Analytical Particular Solutions of Multiquadrics Associated with Polyharmonic Operators

Department of Marine Environmental Engineering, National Kaohsiung Marine University, Kaohsiung 811, Taiwan

Received 9 January 2013; Accepted 29 March 2013

Academic Editor: Kue-Hong Chen

Copyright © 2013 Chia-Cheng Tsai. This is an open access article distributed under the Creative Commons Attribution License, which permits unrestricted use, distribution, and reproduction in any medium, provided the original work is properly cited.

Abstract

We derive two- and three-dimensional analytical particular solutions of multiquadrics (MQ) associated with the polyharmonic operators, named as the polyharmonic multiquadrics (PMQs).

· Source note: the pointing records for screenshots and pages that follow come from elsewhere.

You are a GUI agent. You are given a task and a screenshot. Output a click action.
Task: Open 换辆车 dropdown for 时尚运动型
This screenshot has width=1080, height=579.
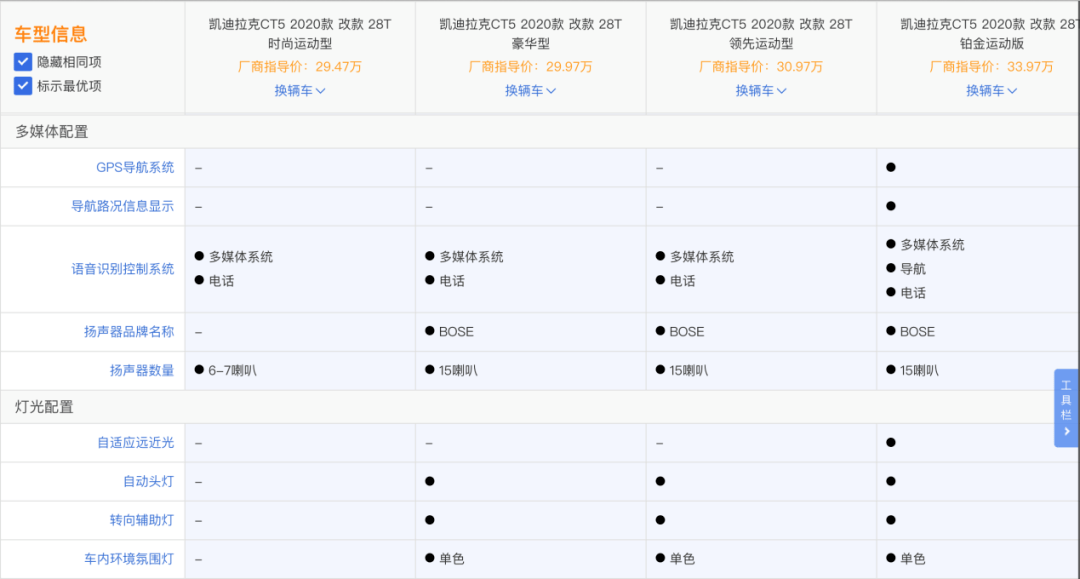click(300, 91)
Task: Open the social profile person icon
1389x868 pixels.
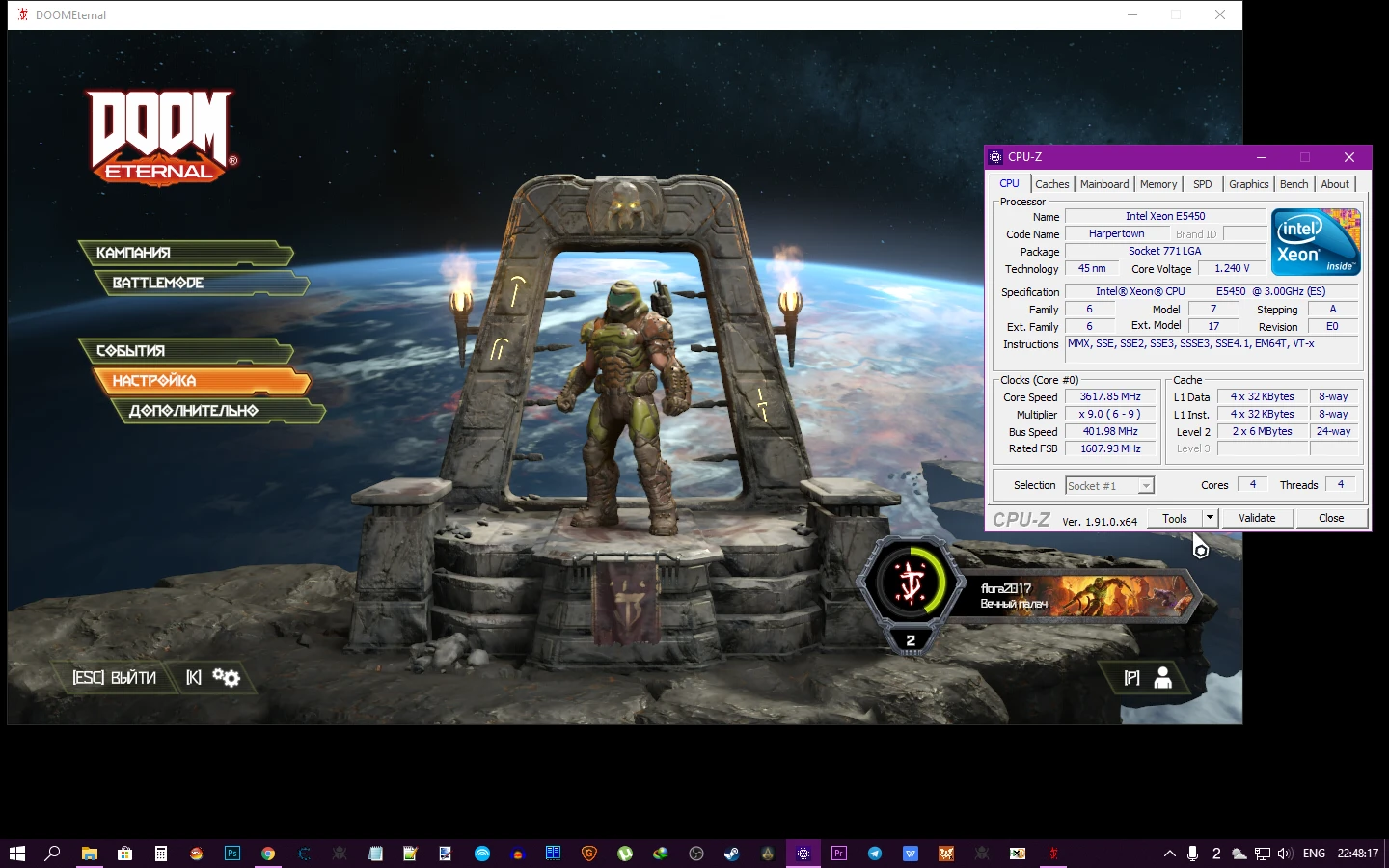Action: point(1162,678)
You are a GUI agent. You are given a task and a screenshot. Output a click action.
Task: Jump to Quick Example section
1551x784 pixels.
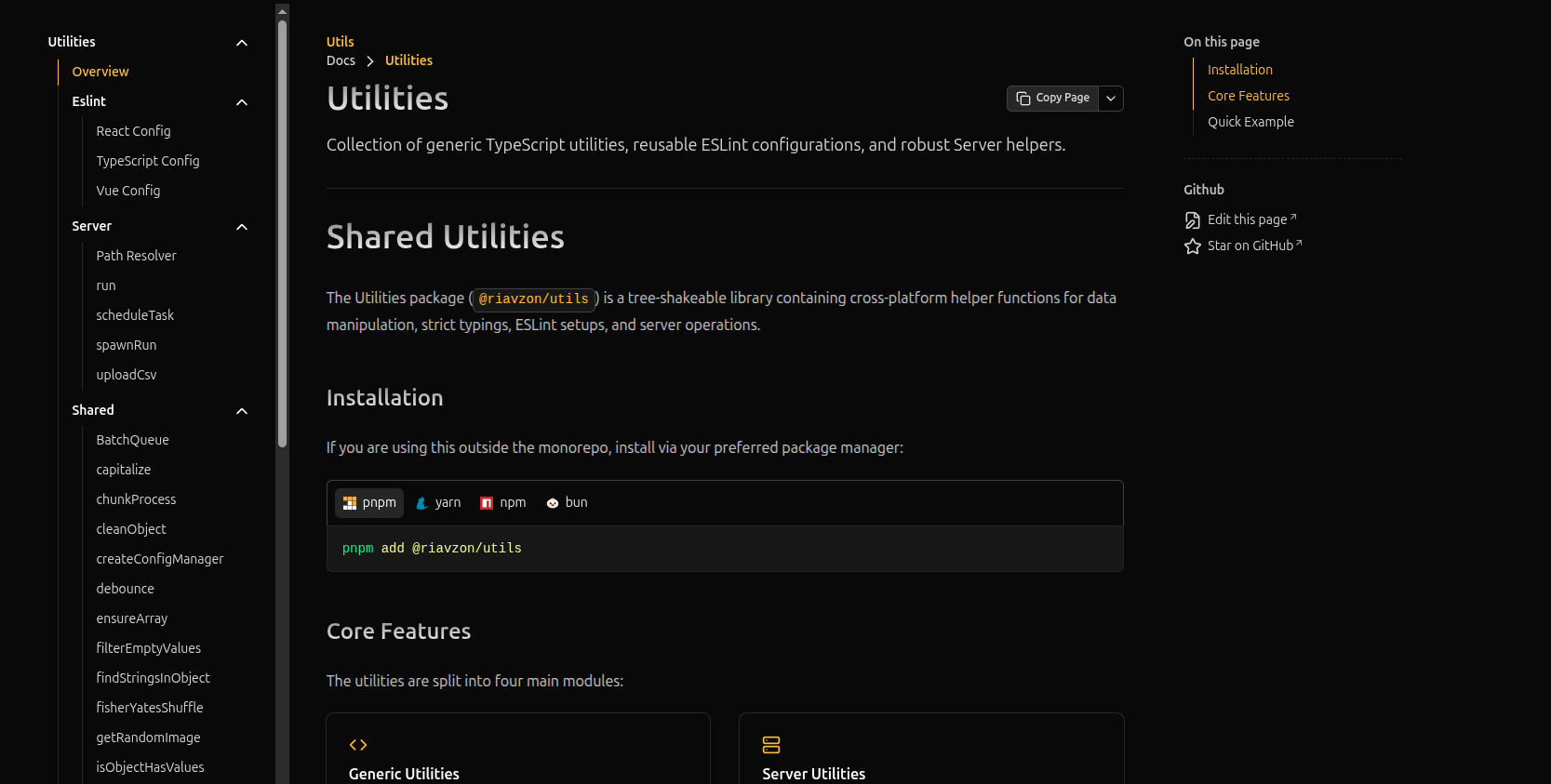coord(1250,122)
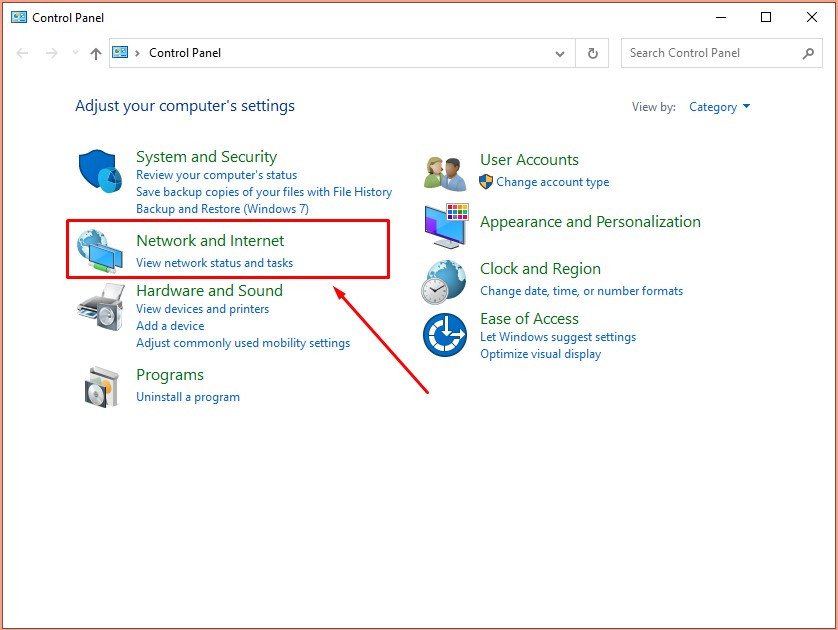Image resolution: width=838 pixels, height=630 pixels.
Task: Expand the breadcrumb chevron before Control Panel
Action: pyautogui.click(x=138, y=54)
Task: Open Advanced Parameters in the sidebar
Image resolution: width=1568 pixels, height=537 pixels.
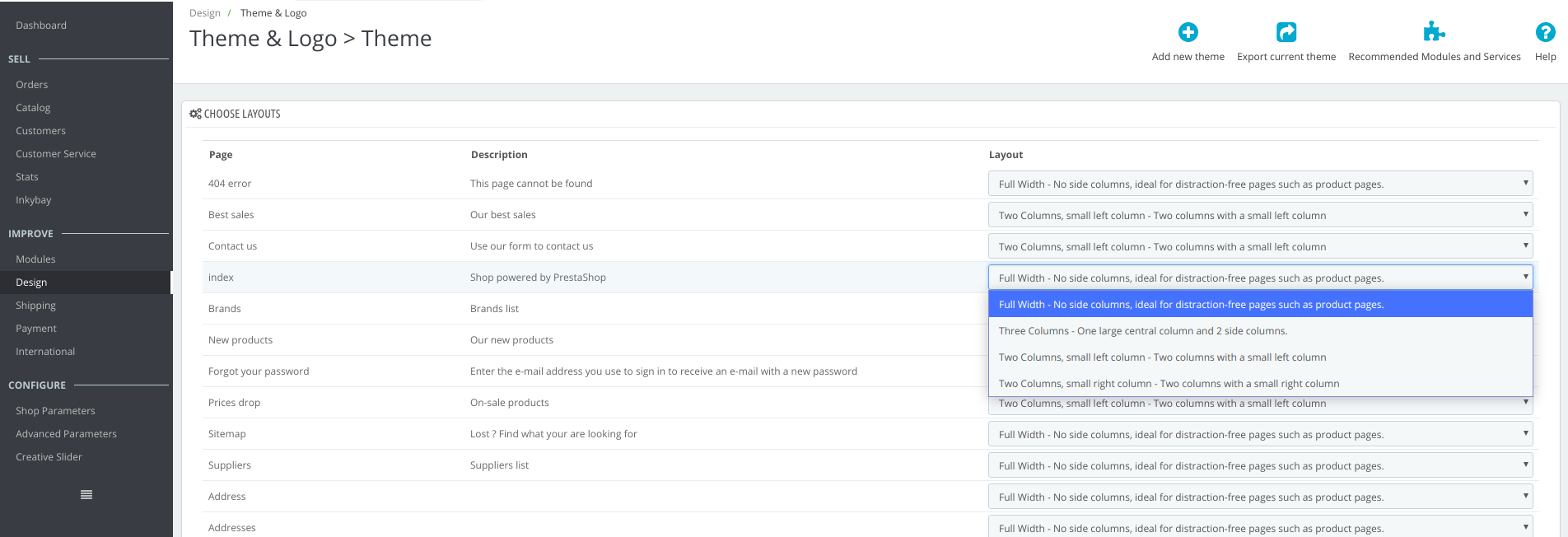Action: (66, 434)
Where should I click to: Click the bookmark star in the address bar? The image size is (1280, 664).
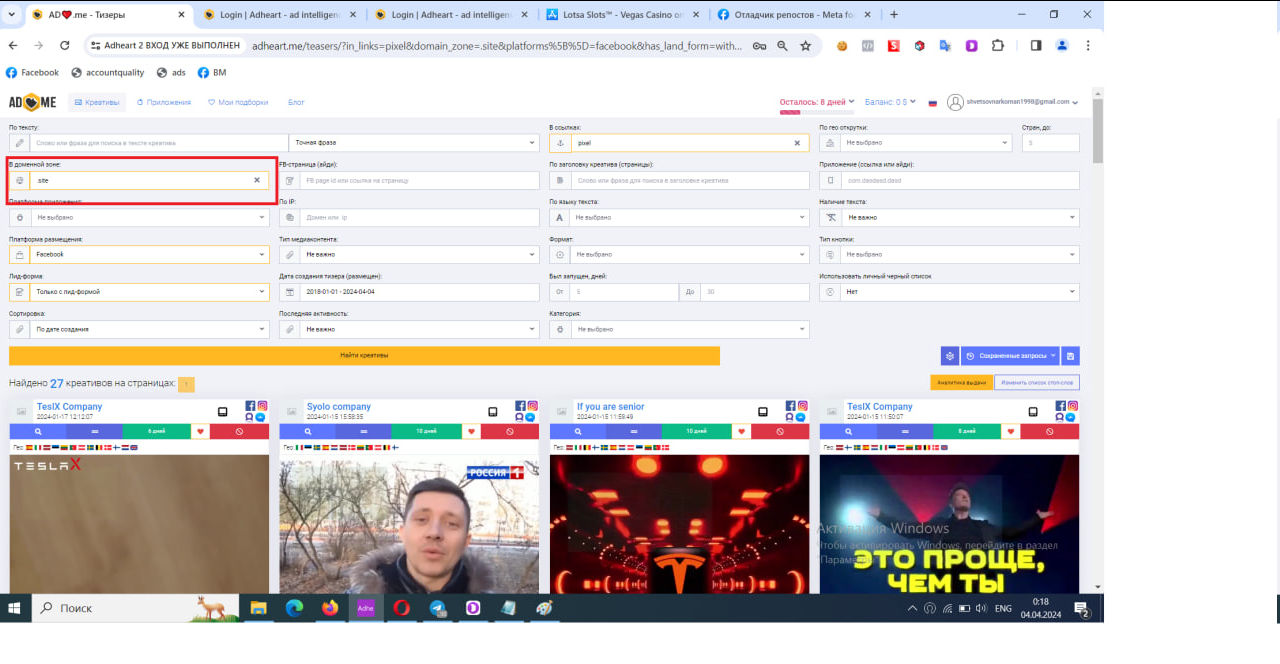[805, 46]
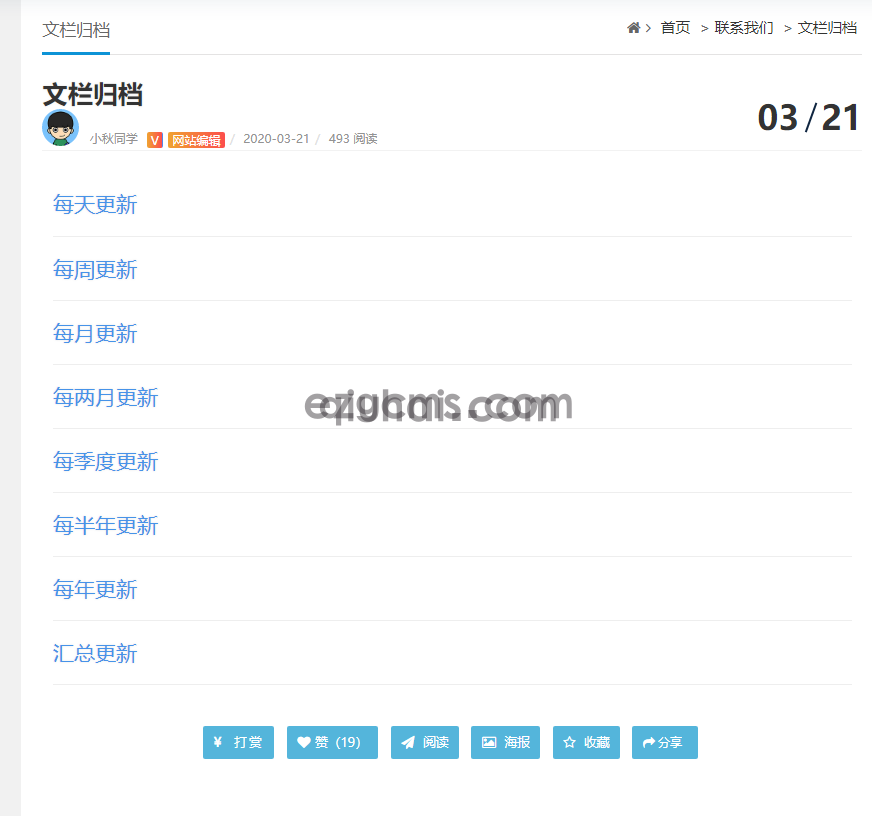Open the 每月更新 link
The height and width of the screenshot is (816, 872).
coord(95,334)
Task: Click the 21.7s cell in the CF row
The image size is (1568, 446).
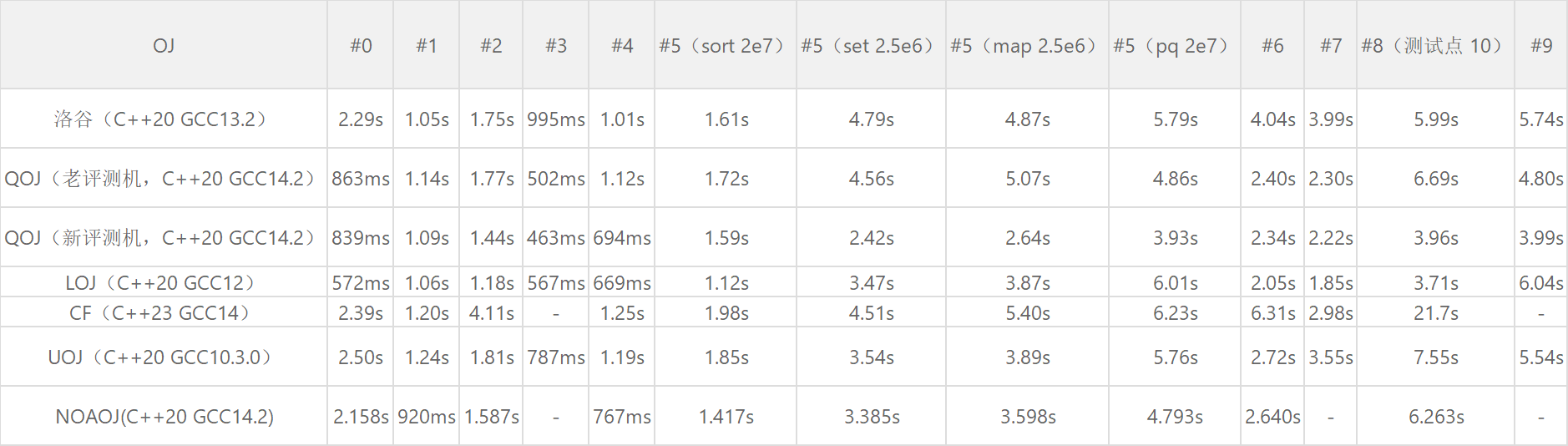Action: [x=1435, y=313]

The methods of undetermined coefficients are constructed by observing the first few orders of the PMQs which are obtained by the symbolic software, Mathematica. By expanding the PMQs into the Laurent series, the unknown coefficients of the PMQs can be determined. The homogeneous parts of the PMQs are suitably arranged so that the PMQs are hierarchically unique and infinitely differentiable. Mathematica codes are provided for obtaining the PMQs of arbitrary orders. The derived PMQs are validated by numerical solutions for Poisson’s equation. Numerical results indicate that the solutions obtained by the PMQs are more accurate than those by the MQ.